Decision Date22 July 1991
Docket NumberNo. 11A01-9104-CV-96,11A01-9104-CV-96
Citation575 N.E.2d 293
PartiesDoreen M. BRADEN, Appellant-Respondent, v. Howard W. BRADEN, Appellee-Petitioner.
CourtIndiana Appellate Court

Robert J. Bremer, Bremer & Cook, Greencastle, for appellant-respondent.

John J. Thomas, Thomas & Thomas, Brazil, for appellee-petitioner.

ROBERTSON, Judge.

Doreen M. Braden (Wife) appeals from an order of the trial court which granted Howard W. Braden's (Husband) motion to dismiss his petition for dissolution of their marriage, which had the effect of dismissing her counter petition. We reverse.

Husband filed a petition for dissolution of his marriage with Wife. The petition complied with the requirements for commencement of such proceedings, as provided in Ind.Code 31-1-11.5-4(a).

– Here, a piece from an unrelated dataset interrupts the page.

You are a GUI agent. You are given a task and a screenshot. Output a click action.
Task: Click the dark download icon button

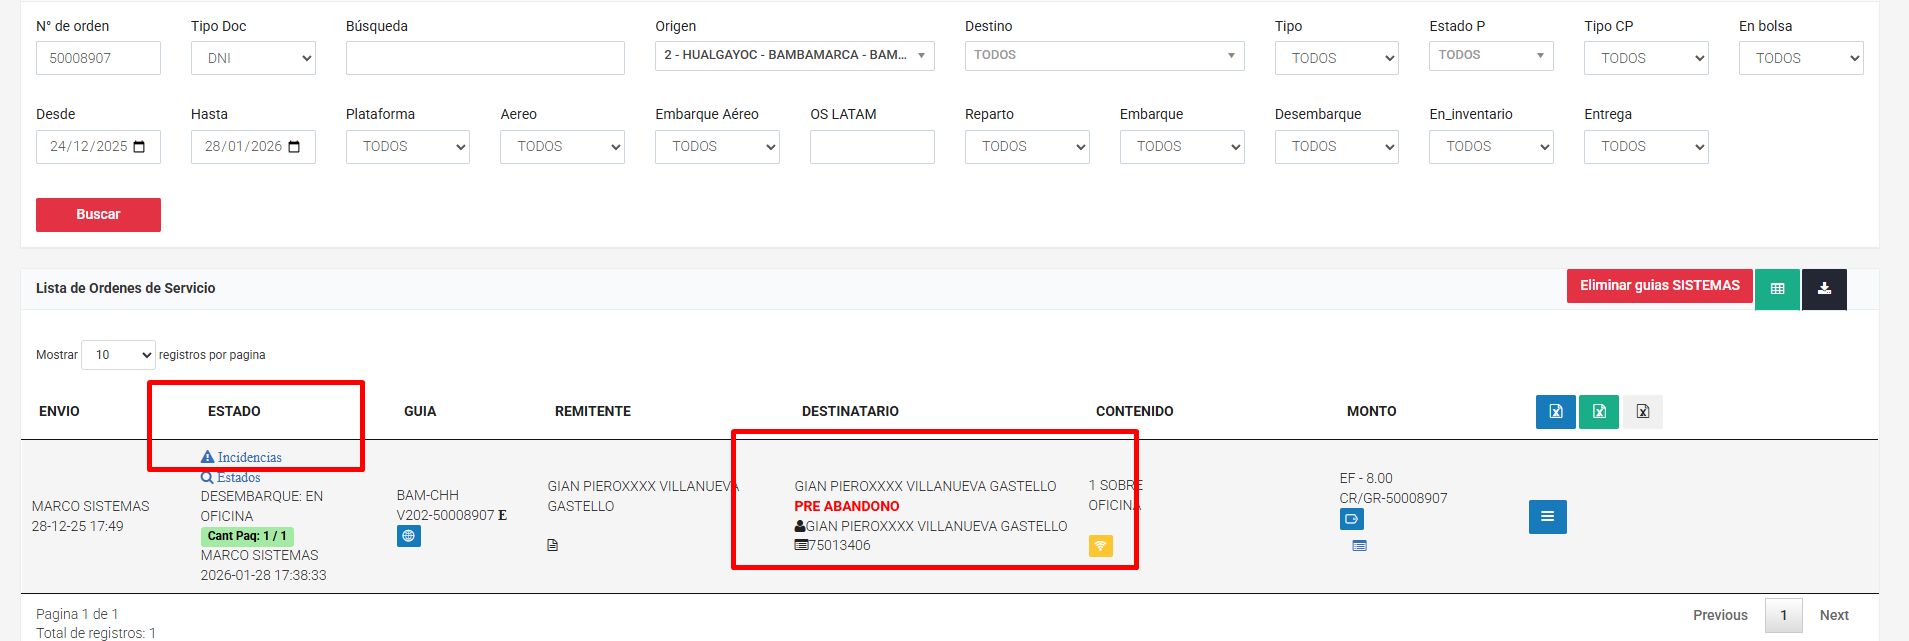1824,289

The petition set forth the location and length of residence of each party in the state and county, the dates of the marriage and separation, the vital statistics of any unemancipated children, the grounds for dissolution of the marriage, and the relief sought upon dissolution.

Wife answered the petition and admitted allegations in Husband's petition which were aimed at the factual requirements of a petition for dissolution applicable to their situation. However, her pleading, entitled "Response," separately asked the trial court to dissolve her marriage with Husband and to divide Husband's pension and retirement benefits as part of her own statement of relief sought. Husband filed several motions to dismiss his dissolution action to which Wife objected, but the trial court eventually granted the motion and refused to reconsider its ruling, even after Wife informed the trial court that Husband had moved to Tennessee and had secreted himself there.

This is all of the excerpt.